21 June 2012 09:56  [Source: ICIS news]

SINGAPORE (ICIS)--US chlor-alkali player Olin expects a bearish North American chlorine market and a flat caustic soda outlook for the second half of 2012, a company executive said on Thursday.

“We are bearish for chlorine where the market is now. The European and Asian economic slowdown is likely to slow down chlorine derivatives exports from the US,” said Marvin Osborne, director of marketing for Olin chlor-alkali products.

He spoke at the ICIS World Chlor-alkali conference held in Singapore on 21-22 June. The conference is organised by ICIS and Tecnon OrbiChem.

Osborne noted that the US chlor-alkali operating rate in May had fallen to 74% of capacity from the mid-80s% seen from January to April this year.

US exports of chlorine derivatives – ethylene dichloride (EDC) and vinyl chloride monomer (VCM), which a major feedstock in polyvinyl chloride (PVC) production – is expected to continue, albeit at low or negative chlorine values, he added.

US chlor-alkali operating rates will benefit from the seasonal uptick in the water treatment segment, which uses chlorine. However, this is not enough to offset any slowdown in chlorine derivatives export,” said Osborne.

US domestic demand for chlorine will remain soft, Osborne noted, because of continued weakness in the US housing and construction segments.

Olin estimated North American chlorine demand last year totalled 11.8m short tons.

For North American caustic soda, Olin estimated the total demand last year to be at 14.2m short tons, with export demand accounting for 2.4m short tons.

2012 demand outlook for caustic soda is expected to be flat, but Olin is cautiously optimistic on strong US export demand, said Osborne.

Caustic soda production is dictated by chlorine demand as chlorine cannot be stored. In chlor-alkali processing, 1.1 tonne of caustic soda is produced for every tonne of chlorine.

Osborne noted European and Asian chlor-alkali operating rates are expected to be flat because of the weak economy.

US caustic soda exports, however, are expected to remain high in 2012 because of its cost-competitive position resulting from lower energy costs to produce chlor-alkali.

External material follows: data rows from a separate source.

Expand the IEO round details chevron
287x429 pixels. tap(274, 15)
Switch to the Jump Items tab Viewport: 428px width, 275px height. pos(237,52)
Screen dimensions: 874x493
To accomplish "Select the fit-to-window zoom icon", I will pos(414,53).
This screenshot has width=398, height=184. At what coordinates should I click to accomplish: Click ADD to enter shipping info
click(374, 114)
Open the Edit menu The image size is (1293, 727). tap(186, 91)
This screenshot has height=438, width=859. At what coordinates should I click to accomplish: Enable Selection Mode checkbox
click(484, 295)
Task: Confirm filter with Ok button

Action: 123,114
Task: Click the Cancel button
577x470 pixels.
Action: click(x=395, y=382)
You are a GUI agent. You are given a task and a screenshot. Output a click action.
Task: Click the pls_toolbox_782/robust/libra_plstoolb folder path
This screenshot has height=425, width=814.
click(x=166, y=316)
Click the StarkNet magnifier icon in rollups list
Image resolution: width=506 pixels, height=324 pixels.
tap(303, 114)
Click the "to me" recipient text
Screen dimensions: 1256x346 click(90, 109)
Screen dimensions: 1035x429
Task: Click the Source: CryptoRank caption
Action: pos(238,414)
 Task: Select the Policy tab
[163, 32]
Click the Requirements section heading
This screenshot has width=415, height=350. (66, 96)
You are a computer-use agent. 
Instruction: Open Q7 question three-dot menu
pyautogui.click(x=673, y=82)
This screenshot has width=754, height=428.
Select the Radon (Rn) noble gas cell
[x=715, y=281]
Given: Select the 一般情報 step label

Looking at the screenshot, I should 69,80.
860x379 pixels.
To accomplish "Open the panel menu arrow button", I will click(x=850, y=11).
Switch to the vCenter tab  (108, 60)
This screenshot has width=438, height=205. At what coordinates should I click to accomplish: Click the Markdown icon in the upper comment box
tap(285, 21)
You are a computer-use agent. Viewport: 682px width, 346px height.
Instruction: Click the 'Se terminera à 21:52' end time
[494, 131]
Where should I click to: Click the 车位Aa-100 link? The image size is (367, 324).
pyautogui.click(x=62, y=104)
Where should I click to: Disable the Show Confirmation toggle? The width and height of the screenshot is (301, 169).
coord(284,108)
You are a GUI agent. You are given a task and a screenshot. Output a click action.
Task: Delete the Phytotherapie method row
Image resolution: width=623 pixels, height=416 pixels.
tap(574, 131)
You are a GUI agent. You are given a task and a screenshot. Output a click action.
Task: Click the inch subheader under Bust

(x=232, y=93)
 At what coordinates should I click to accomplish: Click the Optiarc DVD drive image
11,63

“The US strong cost position is allowing for growing export opportunities to South America and Australia. Electrochemical unit (ECU) cost advantage in the US Gulf will allow exports to Australia to be competitive with current Asian exports,” Osborne said.

ECU value is the combined value of chlorine and caustic soda.

In the longer term, Osborne said the US chlor-alkali industry is bullish on where it is going, given the energy advantage brought by shale gas.

“Energy play will favour the US industry at least for a while and we will take full advantage of it,” he said.